Jeanne Greenberg Rohatyn and Paul Johnson are pleased to present the inaugural exhibition of Salon 94 Design. The show takes its spirit and name from the 1999 film, Ghost Dog: The Way of the Samurai, written and directed by Jim Jarmusch. The protagonist of the film, the titular Ghost Dog, is a hitman who follows the ancient Samurai code. Like the Samurai, these designers work under the radar with their own self-prescribed sets of rules. The designers represent a wide geographic and generational sampling of design practices, yet each privileges the handmade, DIY mode of self-manufacturing.

Thomas Barger lives and works in Brooklyn, New York. He studied Architecture and Landscape Architecture at the University of Illinois, Urbana-Champaign. His work is a reaction to his experiences with modernist design and living in New York City. Composed of pigmented paper pulp constructed around wooden frames, the works take on unusual shapes reminiscent of childhood cartoons or papier-mâchéd fantasy balloon animals. He loves to drink green tea and his favorite animals are dogs and pygmy goats.

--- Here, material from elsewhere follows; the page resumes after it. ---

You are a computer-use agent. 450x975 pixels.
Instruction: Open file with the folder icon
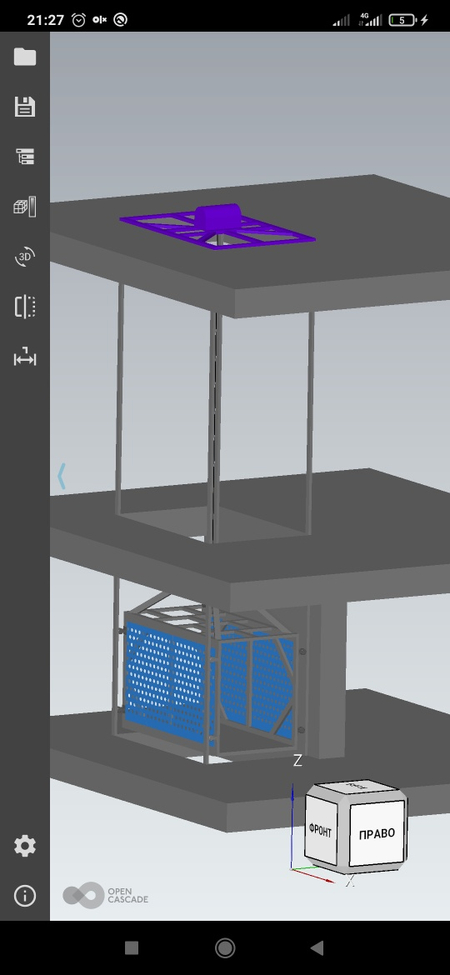click(x=25, y=57)
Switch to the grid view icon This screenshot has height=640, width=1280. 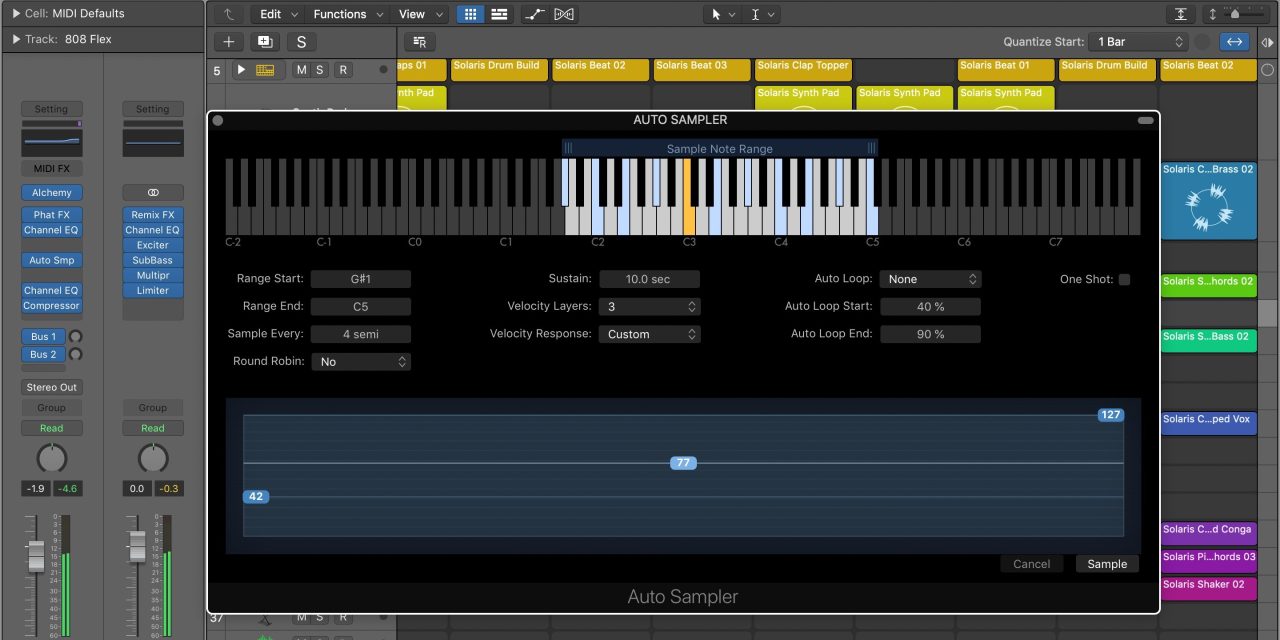(x=470, y=14)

Jack Craig lives and works in Detroit, Michigan. He was trained first as an engineer (Bachelor and Master of Science, University of Maryland, 2001 and 2003). Later he worked for the US Navy in the infrared division before leaving to pursue an Industrial Design degree (Bachelor of Art, University of Illinois, 2010). He continued his studies at Cranbrook Academy of Art, earning a Master of Fine Art in 3D Design. His elegant works are composed of hand-dripped bronze and concrete.

Kwangho Lee lives and works in Seoul, South Korea, having received his BA in 2007 from Hongik University, majoring in Metal Art & Design. Inspired by a childhood growing up on a farm with his grandparents, Lee uses humble materials and traditional techniques in innovative ways, whether his tables made from bundled rice straw or novel interpretations of weaving processes. He has developed a way of knitting industrial materials to create lamps from tangles of extension cords, as well as a series of couches and stools made from woven garden hoses, PVC, leather and silk, titled Obsession.

Jay Sae Jung Oh was born in South Korea, and lives and works in Seattle, Washington. She received her Masters Degree in Sculpture from Kookmin University, South Korea, and later joined the 3D Design Department at Cranbrook Academy of Art. She is a visiting professor teaching Industrial Design at the University of Illinois, Chicago. After Cranbrook, she apprenticed for eminent Italian designer, Gaetano Pesce. In her Savage Series, she first takes collected, discarded plastic objects and toys, then wraps them with individual cowhide leathercords. Oh hopes that upon viewing the pieces people will “reconsider the ordinary and find value in these products reborn. Innovation, invention, and beauty evident in even the most mundane, everyday objects that we take for granted and put to waste.”

Gaetano Pesce, perhaps the godfather of this show, was born in 1939 in La Spezia, Italy, and today lives and works in New York and Milan. His career spans five decades with international commissions and exhibitions in architecture, urban planning, interior, and industrial design. He is a founder of Radical Design (Italy, late 1960s). A guiding principle of his work, he has said, “modernism is less a style than a method for interpreting the present and hinting at the future in which individuality is preserved and celebrated.” Since the 1980s, Pesce has exploited the technical qualities of resins, polyurethanes and silicones to create signature pliable, corporeal, and organic design. A new series of hanging lamps and wall sconces made from this material preside over a new cabinet, employing Pesce’s signature joyful voice and figuration in taking the shape of a clown.